### Problem details
Quote each of the entries below word for word, with nothing added or changed.

### Data shown
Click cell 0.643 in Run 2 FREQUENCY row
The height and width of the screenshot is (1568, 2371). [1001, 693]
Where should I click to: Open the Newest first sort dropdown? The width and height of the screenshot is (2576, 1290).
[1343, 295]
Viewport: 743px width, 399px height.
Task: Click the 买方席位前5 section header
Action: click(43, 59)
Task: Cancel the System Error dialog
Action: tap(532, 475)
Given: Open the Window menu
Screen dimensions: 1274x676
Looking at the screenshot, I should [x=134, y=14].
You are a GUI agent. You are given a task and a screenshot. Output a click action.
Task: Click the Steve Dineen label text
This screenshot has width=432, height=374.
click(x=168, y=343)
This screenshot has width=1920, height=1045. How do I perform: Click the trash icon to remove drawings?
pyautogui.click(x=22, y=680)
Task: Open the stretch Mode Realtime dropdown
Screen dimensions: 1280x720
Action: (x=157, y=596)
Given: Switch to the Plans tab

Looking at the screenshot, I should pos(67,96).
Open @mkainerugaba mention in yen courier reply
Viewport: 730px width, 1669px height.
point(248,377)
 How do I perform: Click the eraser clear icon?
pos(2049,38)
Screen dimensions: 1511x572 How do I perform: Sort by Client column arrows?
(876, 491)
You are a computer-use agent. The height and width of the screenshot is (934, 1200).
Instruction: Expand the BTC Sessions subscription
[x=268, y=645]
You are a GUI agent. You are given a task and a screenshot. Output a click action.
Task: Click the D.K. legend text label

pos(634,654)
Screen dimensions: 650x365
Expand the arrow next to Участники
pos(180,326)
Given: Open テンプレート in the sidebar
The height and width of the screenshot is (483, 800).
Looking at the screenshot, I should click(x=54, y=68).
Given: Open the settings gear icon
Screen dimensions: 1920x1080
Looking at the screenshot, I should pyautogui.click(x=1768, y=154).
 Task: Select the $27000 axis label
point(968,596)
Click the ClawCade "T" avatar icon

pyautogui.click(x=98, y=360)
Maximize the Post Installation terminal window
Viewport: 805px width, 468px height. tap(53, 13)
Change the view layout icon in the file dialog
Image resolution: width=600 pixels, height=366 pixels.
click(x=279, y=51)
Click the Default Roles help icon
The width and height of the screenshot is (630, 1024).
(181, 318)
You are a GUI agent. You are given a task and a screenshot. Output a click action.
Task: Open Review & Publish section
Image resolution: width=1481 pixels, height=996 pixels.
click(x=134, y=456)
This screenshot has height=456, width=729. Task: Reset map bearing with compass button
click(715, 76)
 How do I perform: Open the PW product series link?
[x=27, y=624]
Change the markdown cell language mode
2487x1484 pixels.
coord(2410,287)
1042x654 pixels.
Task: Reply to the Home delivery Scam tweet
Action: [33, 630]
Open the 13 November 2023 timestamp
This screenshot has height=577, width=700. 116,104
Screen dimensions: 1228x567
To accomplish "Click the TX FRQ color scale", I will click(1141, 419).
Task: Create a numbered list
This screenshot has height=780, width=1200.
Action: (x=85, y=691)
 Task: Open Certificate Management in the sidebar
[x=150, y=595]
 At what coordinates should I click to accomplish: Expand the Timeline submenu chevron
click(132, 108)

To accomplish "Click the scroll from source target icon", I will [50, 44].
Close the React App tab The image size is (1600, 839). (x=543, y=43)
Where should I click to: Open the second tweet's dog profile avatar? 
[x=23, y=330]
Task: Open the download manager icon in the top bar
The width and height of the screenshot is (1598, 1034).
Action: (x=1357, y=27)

### Written solution
Click cell 0.643 in Run 2 FREQUENCY row
The height and width of the screenshot is (1568, 2371). [1001, 693]
Where should I click to: Open the Newest first sort dropdown? The width and height of the screenshot is (2576, 1290).
[1343, 295]
Viewport: 743px width, 399px height.
Task: Click the 买方席位前5 section header
Action: click(43, 59)
Task: Cancel the System Error dialog
Action: tap(532, 475)
Given: Open the Window menu
Screen dimensions: 1274x676
Looking at the screenshot, I should [x=134, y=14].
You are a GUI agent. You are given a task and a screenshot. Output a click action.
Task: Click the Steve Dineen label text
This screenshot has width=432, height=374.
click(x=168, y=343)
This screenshot has width=1920, height=1045. How do I perform: Click the trash icon to remove drawings?
pyautogui.click(x=22, y=680)
Task: Open the stretch Mode Realtime dropdown
Screen dimensions: 1280x720
Action: (x=157, y=596)
Given: Switch to the Plans tab

Looking at the screenshot, I should pos(67,96).
Open @mkainerugaba mention in yen courier reply
Viewport: 730px width, 1669px height.
point(248,377)
 How do I perform: Click the eraser clear icon?
pos(2049,38)
Screen dimensions: 1511x572 How do I perform: Sort by Client column arrows?
(876, 491)
You are a computer-use agent. The height and width of the screenshot is (934, 1200).
Instruction: Expand the BTC Sessions subscription
[x=268, y=645]
You are a GUI agent. You are given a task and a screenshot. Output a click action.
Task: Click the D.K. legend text label

pos(634,654)
Screen dimensions: 650x365
Expand the arrow next to Участники
pos(180,326)
Given: Open テンプレート in the sidebar
The height and width of the screenshot is (483, 800).
Looking at the screenshot, I should click(x=54, y=68).
Given: Open the settings gear icon
Screen dimensions: 1920x1080
Looking at the screenshot, I should pyautogui.click(x=1768, y=154).
 Task: Select the $27000 axis label
point(968,596)
Click the ClawCade "T" avatar icon

pyautogui.click(x=98, y=360)
Maximize the Post Installation terminal window
Viewport: 805px width, 468px height. tap(53, 13)
Change the view layout icon in the file dialog
Image resolution: width=600 pixels, height=366 pixels.
click(x=279, y=51)
Click the Default Roles help icon
The width and height of the screenshot is (630, 1024).
(181, 318)
You are a GUI agent. You are given a task and a screenshot. Output a click action.
Task: Open Review & Publish section
Image resolution: width=1481 pixels, height=996 pixels.
click(x=134, y=456)
This screenshot has height=456, width=729. Task: Reset map bearing with compass button
click(715, 76)
 How do I perform: Open the PW product series link?
[x=27, y=624]
Change the markdown cell language mode
2487x1484 pixels.
coord(2410,287)
1042x654 pixels.
Task: Reply to the Home delivery Scam tweet
Action: [33, 630]
Open the 13 November 2023 timestamp
This screenshot has height=577, width=700. 116,104
Screen dimensions: 1228x567
To accomplish "Click the TX FRQ color scale", I will click(1141, 419).
Task: Create a numbered list
This screenshot has height=780, width=1200.
Action: (x=85, y=691)
 Task: Open Certificate Management in the sidebar
[x=150, y=595]
 At what coordinates should I click to accomplish: Expand the Timeline submenu chevron
click(132, 108)

To accomplish "Click the scroll from source target icon", I will [50, 44].
Close the React App tab The image size is (1600, 839). (x=543, y=43)
Where should I click to: Open the second tweet's dog profile avatar? 
[x=23, y=330]
Task: Open the download manager icon in the top bar
The width and height of the screenshot is (1598, 1034).
Action: (x=1357, y=27)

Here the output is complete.